SQL (Structured Query Language) and Pandas (Python library built on top Numpy package) are widely used by data scientists, because these programming languages enable them to read, manipulate, write and retrieve data (most of the time stored in a database or data warehouses such as BigQuery or Amazon RedShift). Every data scientist is aware that her/his job will include data extraction and cleaning, therefore knowing SQL or Pandas is often required.
In this article, we will give you a simple comparison of those important tools for data scientists with a focus on the JOIN function (used to combine from two or more tables or dataframes).

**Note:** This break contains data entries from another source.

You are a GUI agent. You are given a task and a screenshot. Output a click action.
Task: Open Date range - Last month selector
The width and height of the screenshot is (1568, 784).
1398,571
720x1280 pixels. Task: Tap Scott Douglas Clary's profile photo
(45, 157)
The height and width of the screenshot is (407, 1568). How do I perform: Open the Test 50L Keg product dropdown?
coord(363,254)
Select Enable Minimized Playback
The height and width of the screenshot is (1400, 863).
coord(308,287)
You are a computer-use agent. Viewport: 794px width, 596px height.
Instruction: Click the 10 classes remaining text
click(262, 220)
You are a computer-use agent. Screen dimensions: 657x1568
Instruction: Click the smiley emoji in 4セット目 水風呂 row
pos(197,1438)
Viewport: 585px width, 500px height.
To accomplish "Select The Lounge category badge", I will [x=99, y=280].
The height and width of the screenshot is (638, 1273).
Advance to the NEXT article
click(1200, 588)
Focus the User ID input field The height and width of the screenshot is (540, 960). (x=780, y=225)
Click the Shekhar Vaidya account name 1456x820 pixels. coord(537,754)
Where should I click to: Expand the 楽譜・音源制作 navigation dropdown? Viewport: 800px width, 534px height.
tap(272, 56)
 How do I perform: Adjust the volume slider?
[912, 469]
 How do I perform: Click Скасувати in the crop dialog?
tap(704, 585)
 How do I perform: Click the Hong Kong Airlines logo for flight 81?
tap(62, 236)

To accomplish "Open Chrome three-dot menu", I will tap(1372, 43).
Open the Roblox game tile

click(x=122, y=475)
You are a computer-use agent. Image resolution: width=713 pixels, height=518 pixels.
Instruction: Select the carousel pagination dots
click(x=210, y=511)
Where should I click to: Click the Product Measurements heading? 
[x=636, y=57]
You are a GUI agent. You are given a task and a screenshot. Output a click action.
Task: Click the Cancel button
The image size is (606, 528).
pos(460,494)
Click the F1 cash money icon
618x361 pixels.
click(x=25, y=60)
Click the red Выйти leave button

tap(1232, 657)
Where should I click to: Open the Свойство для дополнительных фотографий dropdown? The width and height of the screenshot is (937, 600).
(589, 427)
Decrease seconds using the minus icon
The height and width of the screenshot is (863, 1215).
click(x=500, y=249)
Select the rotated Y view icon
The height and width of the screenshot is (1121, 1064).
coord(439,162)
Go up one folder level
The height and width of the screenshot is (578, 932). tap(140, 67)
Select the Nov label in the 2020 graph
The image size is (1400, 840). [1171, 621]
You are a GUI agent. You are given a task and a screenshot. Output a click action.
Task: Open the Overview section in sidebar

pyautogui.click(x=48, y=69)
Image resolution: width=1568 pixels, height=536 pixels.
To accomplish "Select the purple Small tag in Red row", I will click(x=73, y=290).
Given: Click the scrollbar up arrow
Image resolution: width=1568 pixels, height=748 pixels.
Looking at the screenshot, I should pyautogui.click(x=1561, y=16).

Let's go over the different JOINs available in SQL:
Let's dive in and now learn how to join two tables or data frames using SQL and Pandas
1. INNER JOIN
SQL
SELECT *
FROM table1
INNER JOIN table2
ON table1.key = table2.key;
Pandas
import pandas as pd
#df1 and df2 are two pandas dataframes
pd.merge(df1, df2, on='key')
2. LEFT JOIN
SQL
SELECT *
FROM table1
LEFT JOIN table2
ON table1.key = table2.key;
Pandas
import pandas as pd
#df1 and df2 are two pandas dataframes
pd.merge(df1, df2, on='key',how='left')
3. RIGHT JOIN
SQL
SELECT *
FROM table1
RIGHT JOIN table2
ON table1.key = table2.key;
Pandas
import pandas as pd
#df1 and df2 are two pandas dataframes
pd.merge(df1, df2, on='key',how='right')
4. FULL JOIN
SQL
SELECT *
FROM table1
FULL JOIN table2
ON table1.key = table2.key;
Pandas
import pandas as pd
#df1 and df2 are two pandas dataframes
pd.merge(df1, df2, on='key',how='outer')
We hope that you will use those snippets to join some tables or data frames in your daily job!